Granted, it is a brutally simplistic summation of Covid-19’s potential effect on rugby league yet there is no denying it.
As troubled administrators, club owners and chief executives, do their utmost to navigate their way through the ongoing shutdown, inevitably attention has turned to what might happen when everyone does finally get playing again.
It is almost certain the season will be extended but some ideas more than others have caused particular consternation.
For example, Leeds Rhinos CEO Gary Hetherington came in for heavy criticism when he declared hoping there would be “no whingeing” about player welfare issues when, he says, clubs inevitably end up having to play three games per week.
The subsequent barrage was perhaps understandable; rugby league is often preaching about how it cannot put its players under such pressures.
Indeed, this year they had finally got rid of the second Easter fixture which has caused so much distress for so many decades.
However, in Hetherington’s defence, these are not normal times. Far from it. Everybody is having to make sacrifices, across the globe and in all walks of life, with job losses, furloughing and wage cuts occurring everywhere.
Of course it is not ideal that players might have to squeeze in games in such a manner but few people are working in ideal situations any more.
Granted, Hetherington could perhaps have phrased his comments slightly better but the essence of what he said was right.
For those who feel he is purely concerned about making money, it is more the base need to keep his club alive; people cannot lose sight of this – the sport could die if solutions are not found.
Moreover, Hetherington has shown throughout his five decades in the sport that embracing rugby league is in his blood.
That’s whether starting Sheffield Eagles from scratch, helping transform Leeds when they were on the brink, taking such a keen interest in paying respect to the sport’s history, promoting its benefits or – as his regular appearances at Castleford attest – simply going along to watch games.
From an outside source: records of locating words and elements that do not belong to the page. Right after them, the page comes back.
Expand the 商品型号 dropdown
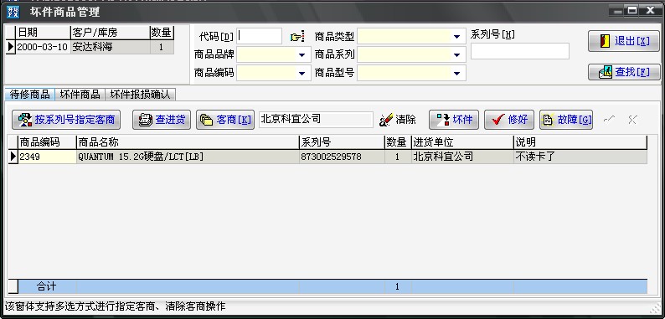This screenshot has width=665, height=319. point(456,74)
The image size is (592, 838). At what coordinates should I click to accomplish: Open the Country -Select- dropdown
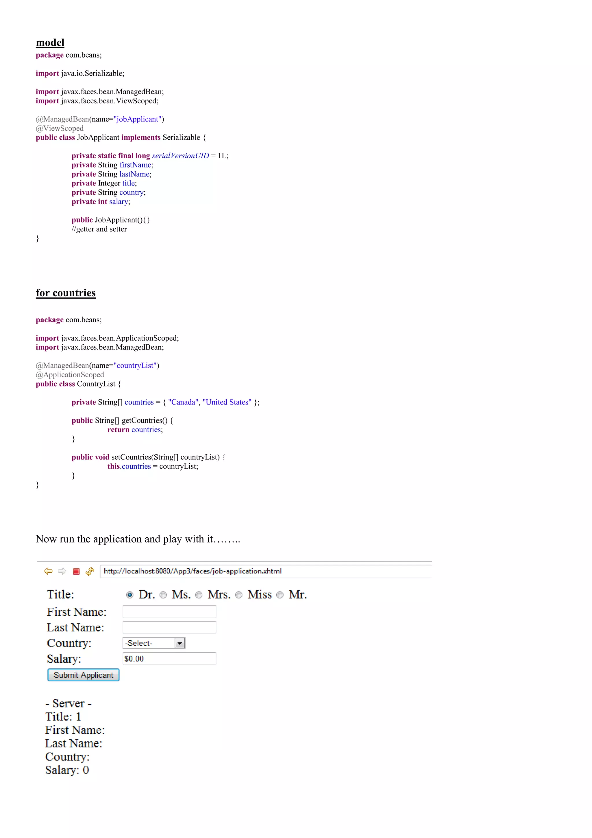coord(149,643)
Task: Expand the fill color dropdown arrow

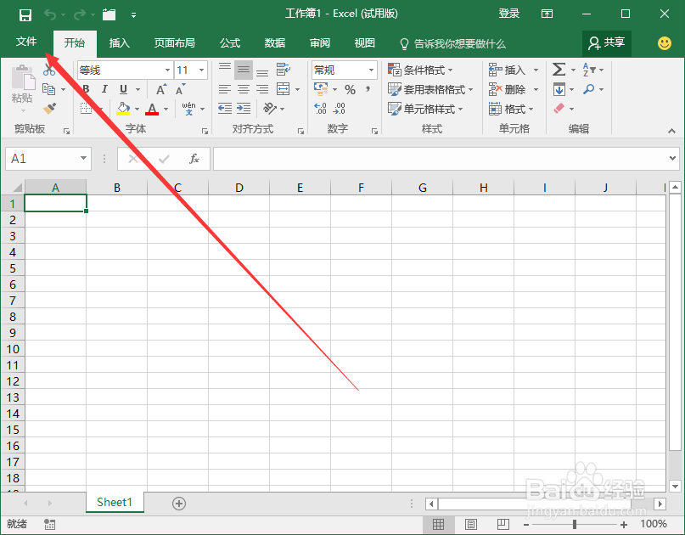Action: (136, 108)
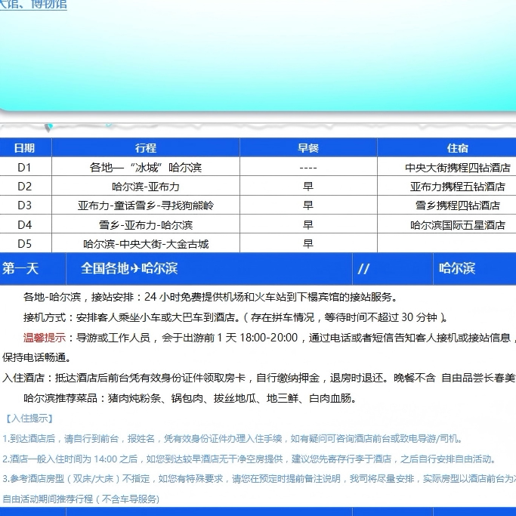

He has his critics but there is nothing selfish about Hetherington’s comments in this instance.
When it comes down to it, Sky want to see a return on their investment – they are not immune to the effects of this pandemic – and they will demand a certain number of games are played.
Rugby league will, inevitably, have to get games on, perhaps not three times per week but at least that number over nine or 10 days.
To aid matters, then, it would be common sense to cancel the Reserve Grade campaign this season in order to help clubs manage the workloads on their players when the season does resume.
Squad rotation will be key and, while clearly the quality of some contests will drop, it is a price the sport must pay in these unique circumstances simply to keep itself alive and breathing.
Players may not like it but they will understand, just as I did when, like many colleagues, I took a pay cut this week with others being furloughed.
It seems all Super League players are essentially now furloughed and, when it comes to the crunch, if it meant that situation continued with no games, or they could return on something near full pay but play midweek, most would choose the latter.
Nothing is off the table but compromises must be made. If not, theGame will perish.